>> Begin

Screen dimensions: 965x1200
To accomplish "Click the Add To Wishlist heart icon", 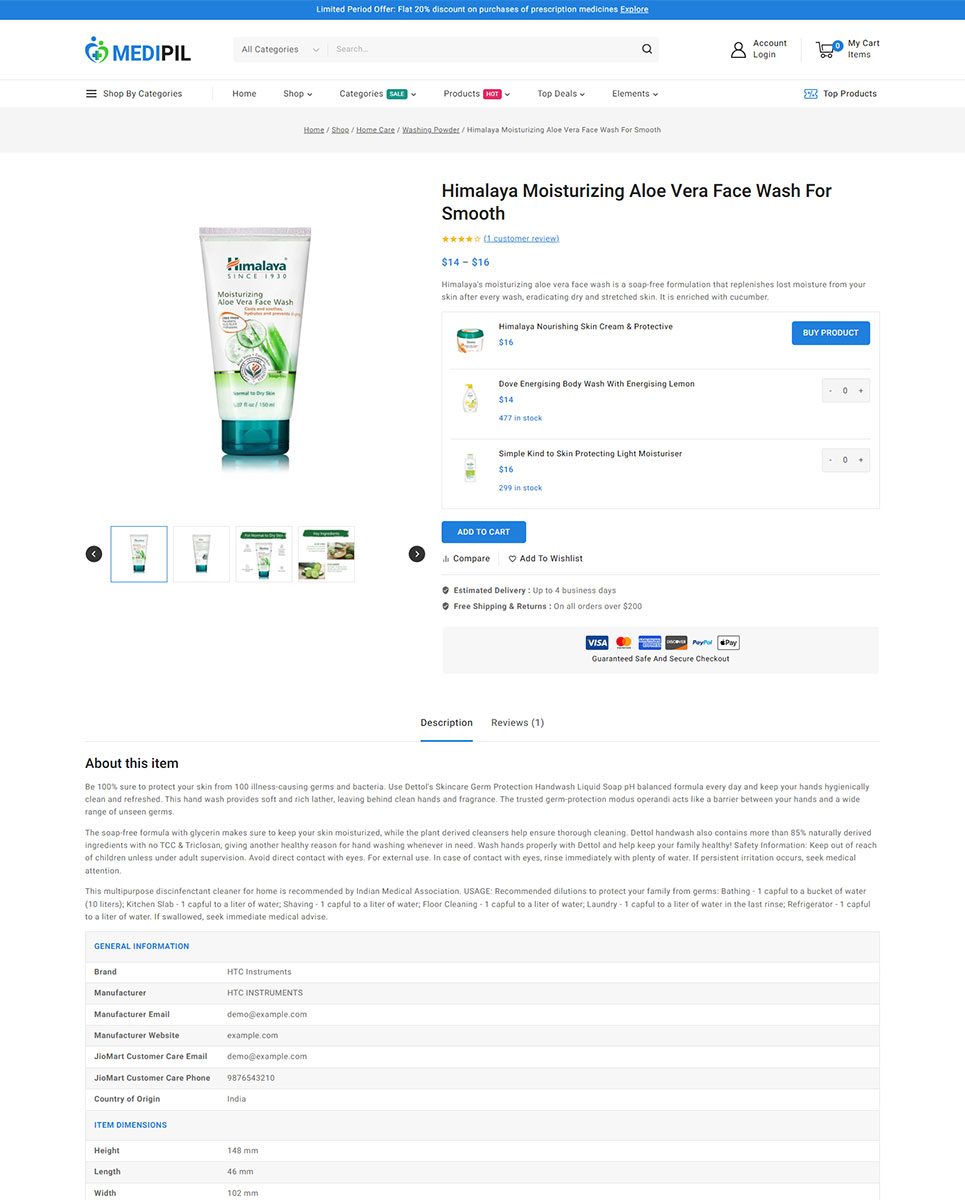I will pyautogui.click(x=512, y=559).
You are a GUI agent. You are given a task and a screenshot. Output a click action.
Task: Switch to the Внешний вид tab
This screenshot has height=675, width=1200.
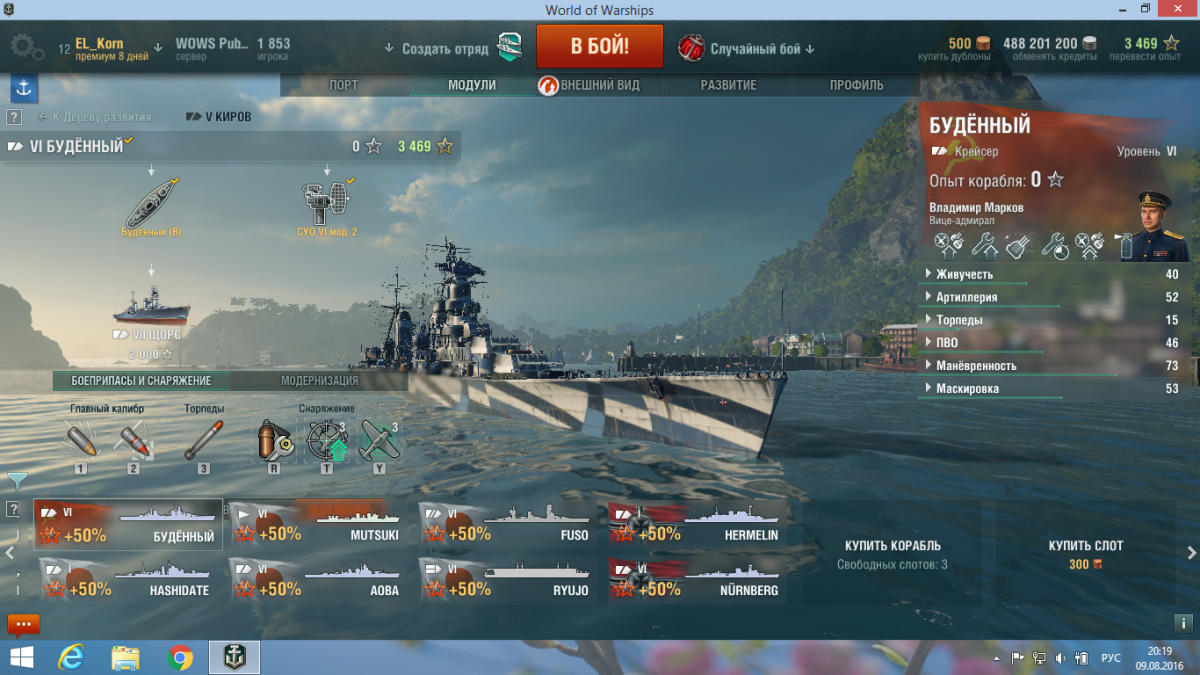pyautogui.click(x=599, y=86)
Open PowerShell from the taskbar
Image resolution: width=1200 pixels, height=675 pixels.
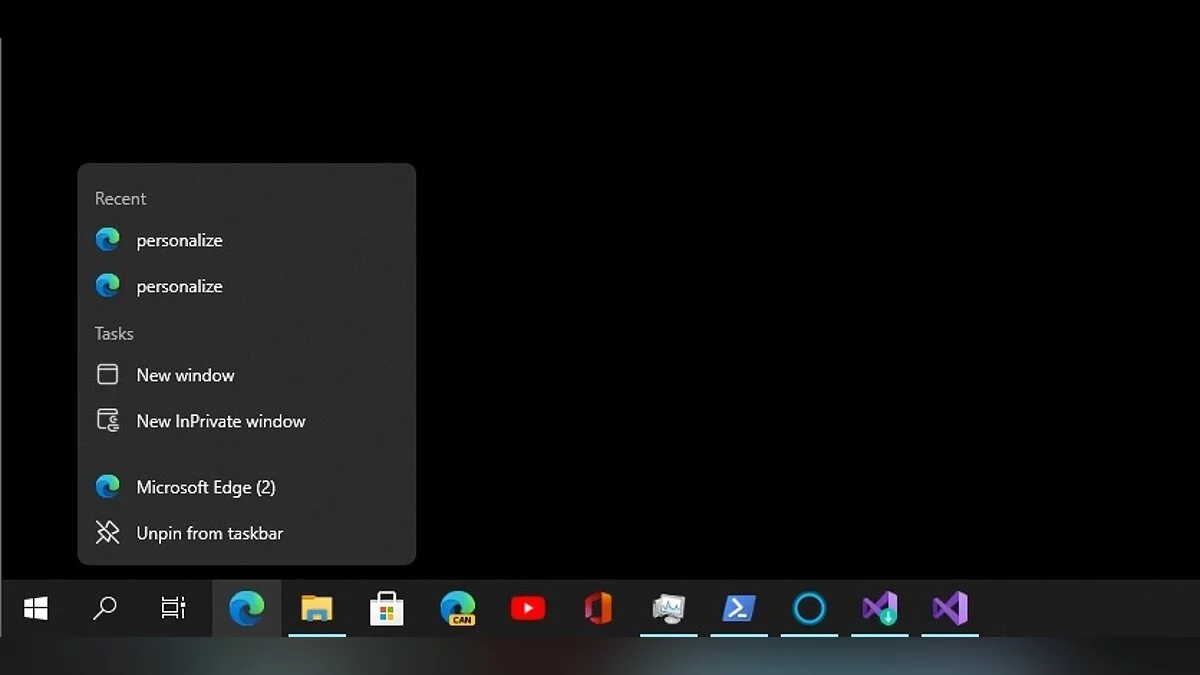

>> End

- Your goal
Gather every line above that contains the string "height". Case counts.

- Answer to this exercise
This screenshot has height=675, width=1200.
Image resolution: width=1200 pixels, height=675 pixels.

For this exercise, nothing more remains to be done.